Adolescent depression or teenage depression is a disorder that occurs during the teenage years characterized by constant sadness, loss of self-worth, discouragements, and loss of interest in normal activities. Adolescent depression can be a passing response to many situations and stresses and a depressed mood is common because of the normal maturation process, the stress connected with it, the influence of sex hormones, and the independence from their parents.
Adolescent depression can also be a response to a disturbing event, such as a break-up of a girlfriend or boyfriend, death of a friend or relative, or failure at school. Teenagers who have low self-confidence are highly self-critical and feel a little sense of control over negative incidents, and they are specifically at risk of becoming depressed when they go through stressful experiences.

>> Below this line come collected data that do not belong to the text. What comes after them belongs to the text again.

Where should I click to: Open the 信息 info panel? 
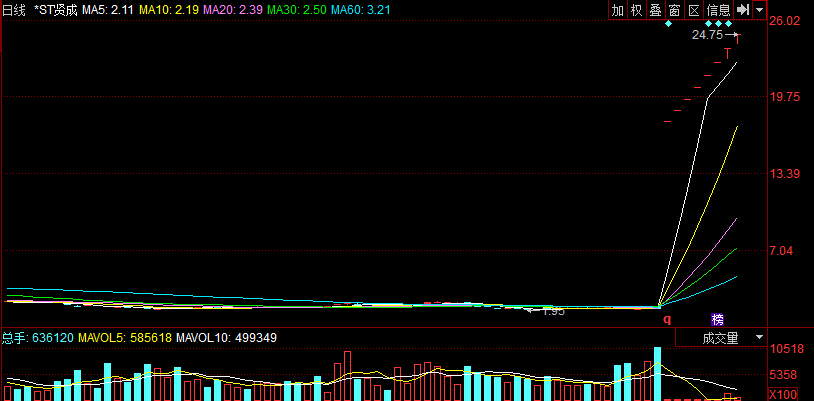coord(718,10)
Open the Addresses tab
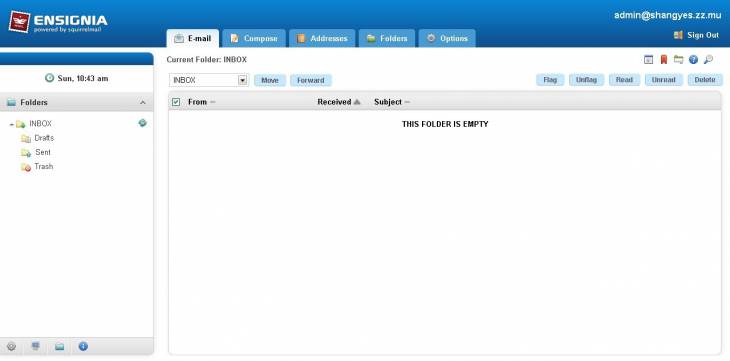The image size is (730, 361). click(322, 39)
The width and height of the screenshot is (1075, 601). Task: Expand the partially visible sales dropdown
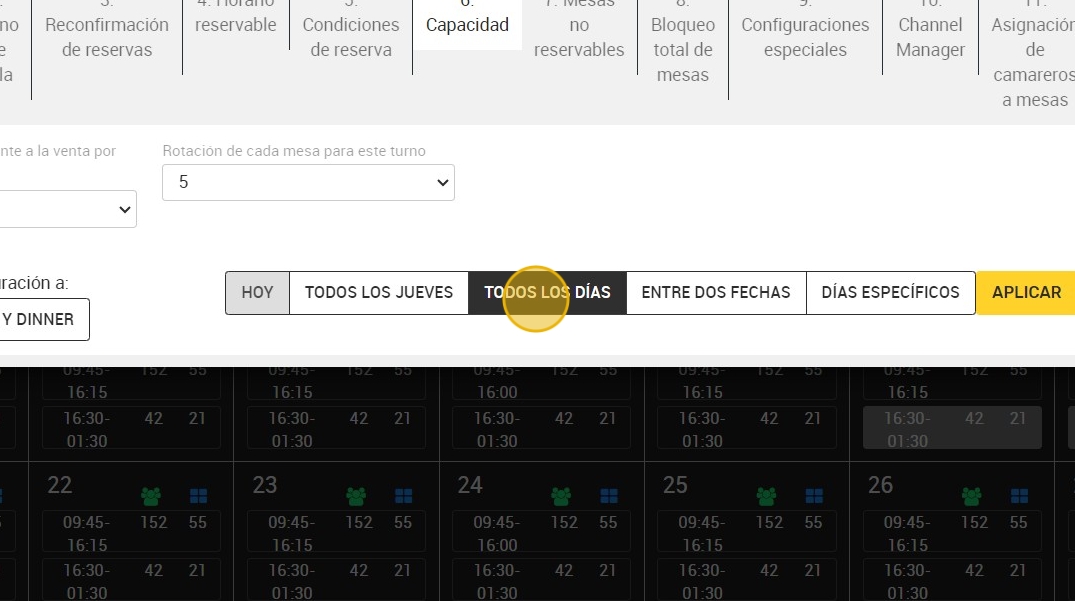[x=68, y=209]
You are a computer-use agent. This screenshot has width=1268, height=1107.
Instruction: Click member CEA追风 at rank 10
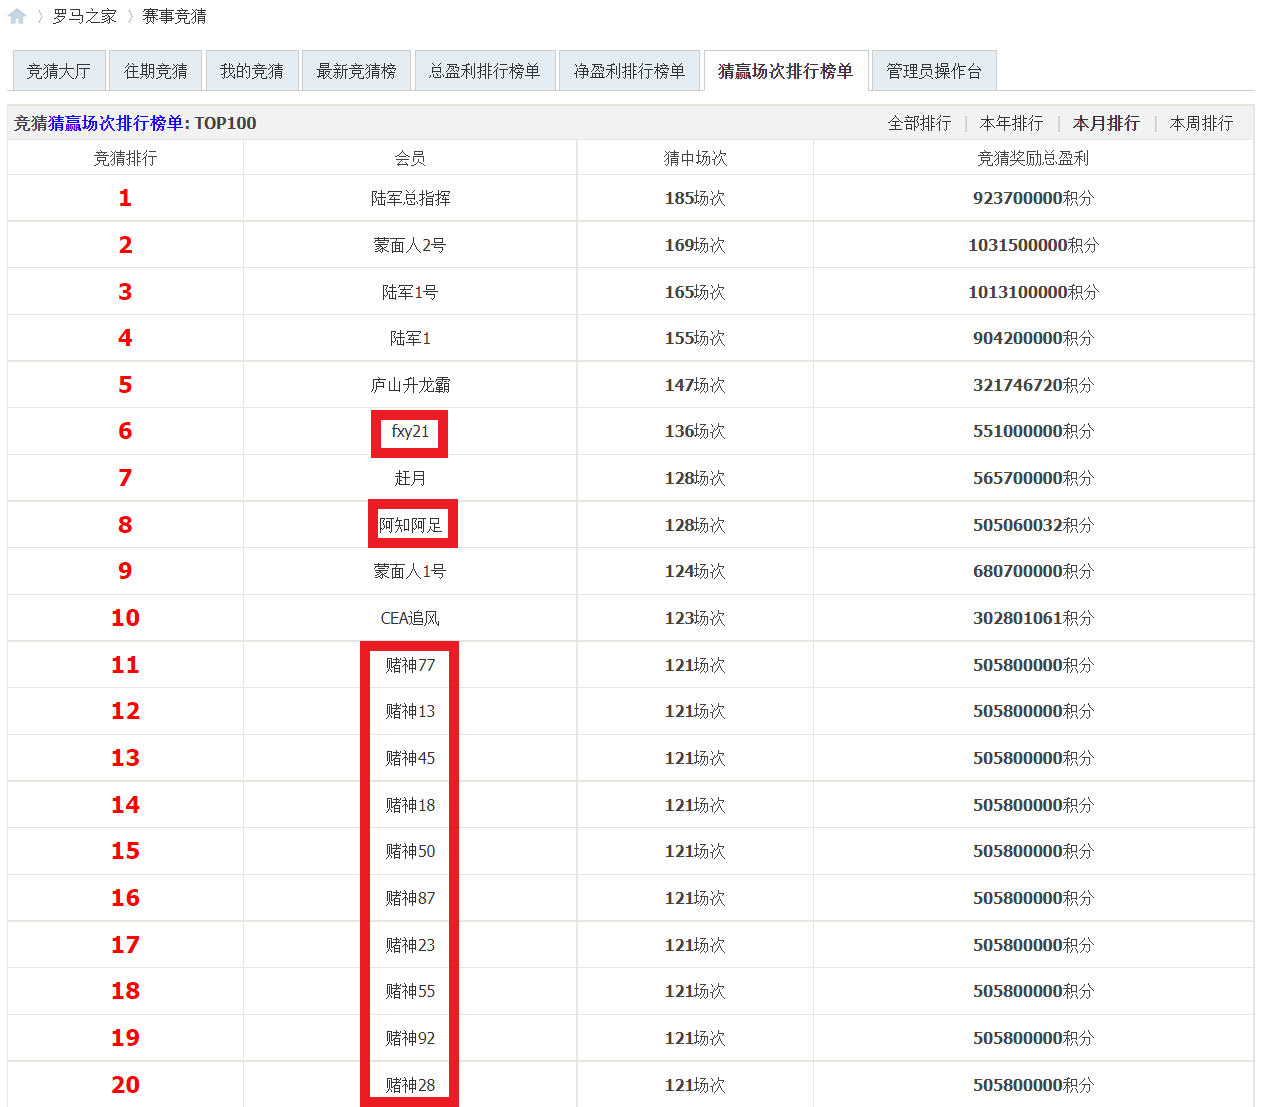(x=410, y=617)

Real depression in teenagers is most of the time difficult to identify because their normal behavior is marked by both up and down moods, with irregular periods of feeling ‘the world is a great place’ and ‘life sucks’. These types of mood may alternate over a period of hours or days. Unrelenting depressed moods, failing relationships with family and friends, uncertain school performance, substance abuse, and other negative behavior may signify a serious depressive episode. These symptoms may be identified easily, but adolescent depression often manifests very diversely than these classic symptoms of depression.

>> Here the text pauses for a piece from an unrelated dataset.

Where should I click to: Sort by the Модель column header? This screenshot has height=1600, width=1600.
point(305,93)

Too much sleeping, change in eating habits, and even criminal behavior such as shoplifting, may be signs of depression. Another common warning sign of adolescent depression is an obsession with death that may take the form of either fear about death and dying or suicidal thoughts.

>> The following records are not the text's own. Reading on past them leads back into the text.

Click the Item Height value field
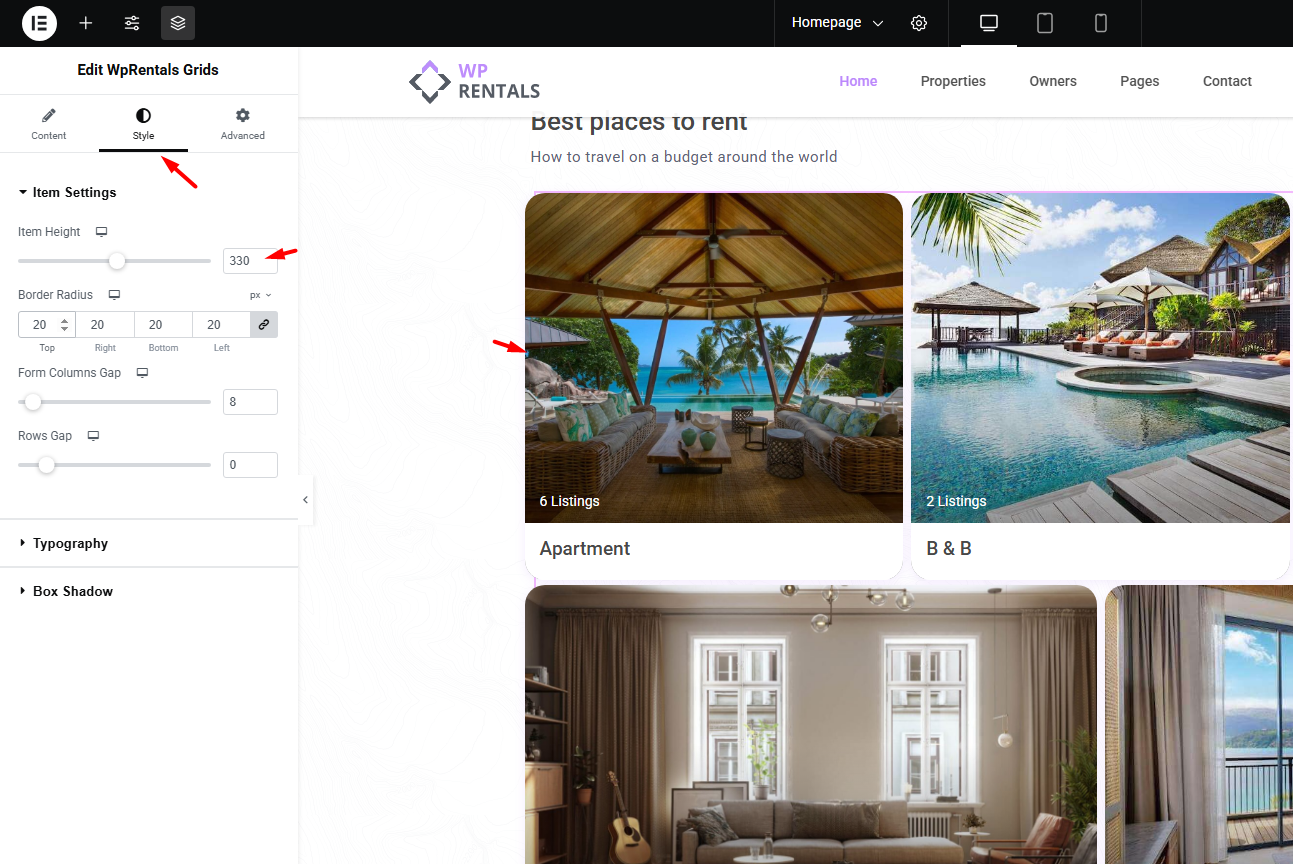Screen dimensions: 1293x864 tap(249, 261)
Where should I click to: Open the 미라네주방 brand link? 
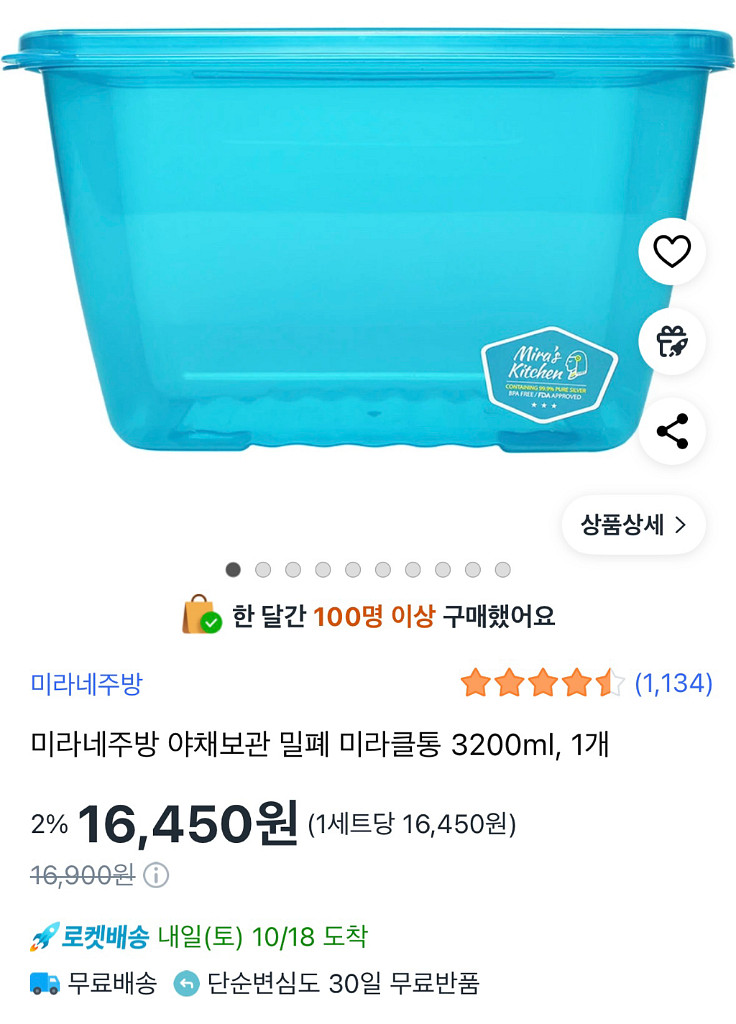[x=87, y=684]
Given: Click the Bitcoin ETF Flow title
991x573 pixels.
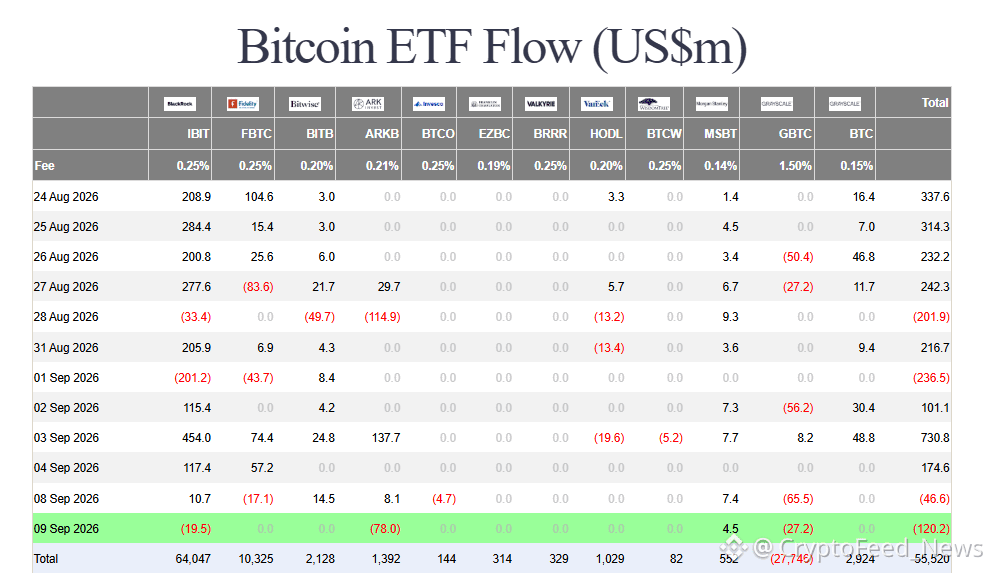Looking at the screenshot, I should pyautogui.click(x=492, y=47).
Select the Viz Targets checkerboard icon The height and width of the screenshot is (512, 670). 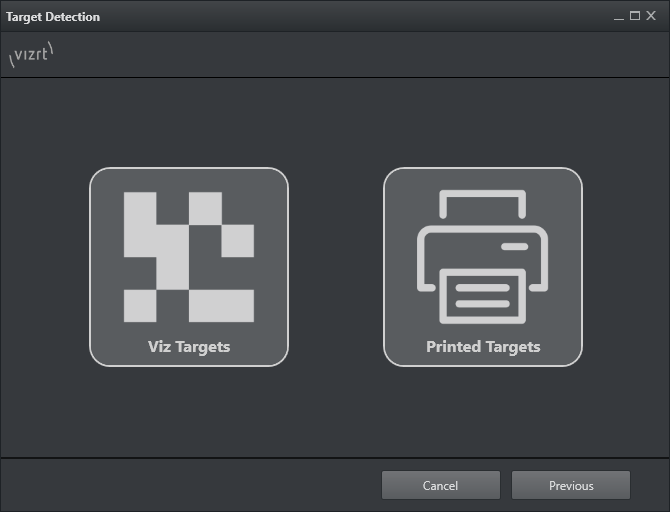click(188, 256)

About fifteen to twenty percent of American teens have experienced a severe episode of depression, which is like the percentage of adults suffering from depression. The long-term depressive disorder generally has its beginning in the young adult years.
Adolescent girls are twice as prone to experience depression. Contributing risk factors include stressful life events such as child abuse, both physical and sexual; loss of a parent to death or divorce; chronic illness; unstable caregiving, poor social skills; and family history of depression. It is also linked with eating disorders, specifically bulimia.
Symptoms of adolescent depression include temper or agitation; depressed or irritable mood; reduced pleasure in daily activities; inability to enjoy activities which used to be enjoyable; excessive daytime sleepiness; change in appetite, usually loss of appetite but sometimes an increase; change in weight, unintentional weight gain or loss; fatigue; difficulty making decisions; preoccupation with self; difficulty concentrating; acting-out behavior; excessive or inappropriate feelings of guilt; memory loss episodes; feelings of worthlessness, self-hatred, or sadness; excessive irresponsible behavior pattern; and plans to commit suicide or actual suicide attempt.
If symptoms are continuing for at least two weeks and cause considerable sorrow or difficulty functioning, treatment should be sought. Treatments are similar to those of depressed adults and include psychotherapy and antidepressant medications. Seeking professional help for suitable treatment is required.